M. le président. La parole est à Mme le secrétaire d'Etat.
Mme Nicole Péry, secrétaire d'Etat aux droits des femmes et à la formation professionnelle. Monsieur le sénateur, vous alertez Mme Guigou sur les difficultés rencontrées par les associations intermédiaires et sur la fragilité de la situation financière de certaines d'entre elles.
Mme la ministre de l'emploi et de la solidarité est tout à fait consciente de cette fragilité, qui s'explique par une baisse sensible de leur activité en 2000 - de 25 % en moyenne - laquelle tient à plusieurs facteurs.
J'évoquerai, tout d'abord, la limitation des mises à disposition en entreprise à 240 heures par an et par salarié, et à un mois calendaire - cela auprès d'un même employeur - renouvelable une fois après accord de l'ANPE. Ces nouvelles règles résultent de la mise en oeuvre de la loi de lutte contre les exclusions.
Je mentionnerai, ensuite, les difficultés du public accueilli par ces associations, difficultés qui nécessitent la mise au point de parcours d'insertion complexes, en amont de la mise à disposition.
J'évoquerai, enfin, les problèmes spécifiques rencontrés par les organismes intervenant en zone rurale, qui sont souvent les seules structures à prendre en charge le public en grande difficulté.
Par ailleurs, lors de la première lecture devant le Sénat du projet de loi de modernisation sociale, le Gouvernement a déposé un sous-amendement - adopté par votre Haute Assemblée - conduisant à supprimer la restriction au mois calendaire pour les mises à disposition chez un même employeur, ce qui conduit à ne retenir désormais qu'une seule limite aux mises à disposition auprès d'un même employeur, fixée à 240 heures par an. Cela devrait faciliter l'activité de ces associations.
Je tiens à rappeler que la mise à disposition dans les collectivités locales et auprès des associations n'est pas assujettie à ces limites.
Ainsi que vous le savez, le Gouvernement est particulièrement attentif au suivi individualisé qui peut être offert aux personnes les plus en difficulté. C'est pourquoi Mme Guigou est attachée à favoriser la prise en compte du travail d'accueil et d'accompagnement des personnes en très grande difficulté qu'effectuent notamment les associations intermédiaires et, plus largement, l'ensemble des structures d'insertion par l'économique.
Dans le cadre du nouveau programme de lutte contre les exclusions, la fonction accompagnement devrait désormais faire l'objet d'une aide spécifique dans les associations d'insertion.
Il convient également de développer l'utilisation de l'accompagnement social individualisé, en mobilisant les DDASS et en aidant les associations intermédiaires à élaborer des projets.

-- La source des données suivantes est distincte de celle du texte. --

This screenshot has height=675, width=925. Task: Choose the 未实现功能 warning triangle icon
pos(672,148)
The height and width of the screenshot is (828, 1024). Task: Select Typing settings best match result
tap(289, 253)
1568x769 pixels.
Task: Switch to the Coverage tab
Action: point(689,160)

L'application récente des dispositions de la loi de 1998 concernant l'agrément demandé à l'ANPE ne semble pas appeler de modifications de procédure : dans l'ensemble, cet agrément s'effectue dans de bonnes conditions. La plupart des associations intermédiaires ont désormais conclu avec l'agence locale pour l'emploi une convention de coopération qui précise les modalités d'intervention de chacun des organismes et doit ainsi permettre une meilleure connaissance respective ainsi qu'une adaptation aux besoins et au contexte local.
Tels sont, monsieur le sénateur, les éléments de réponse que je pouvais vous apporter, au nom d'Elisabeth Guigou.

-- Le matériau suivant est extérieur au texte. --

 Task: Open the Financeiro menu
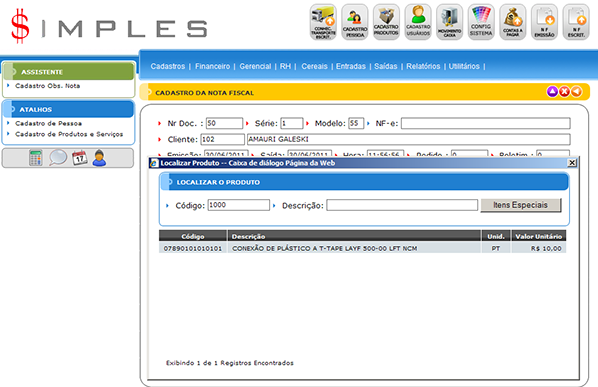pos(212,66)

M. Philippe Madrelle. Je demande la parole.
M. le président. La parole est à M. Madrelle.
M. Philippe Madrelle. Je vous remercie, madame la secrétaire d'Etat, de cette réponse, qui comporte des éléments encourageants.
Il est vraiment nécessaire de conforter la place et le rôle de ces associations intermédiaires. Le gouvernement de Lionel Jospin, en faisant adopter la loi du 28 juillet 1998 relative à la lutte contre les exclusions, a ouvert plus largement que jamais la route de la solidarité, et je crois que ces associations intermédiaires font partie intégrante de ce noble dispositif.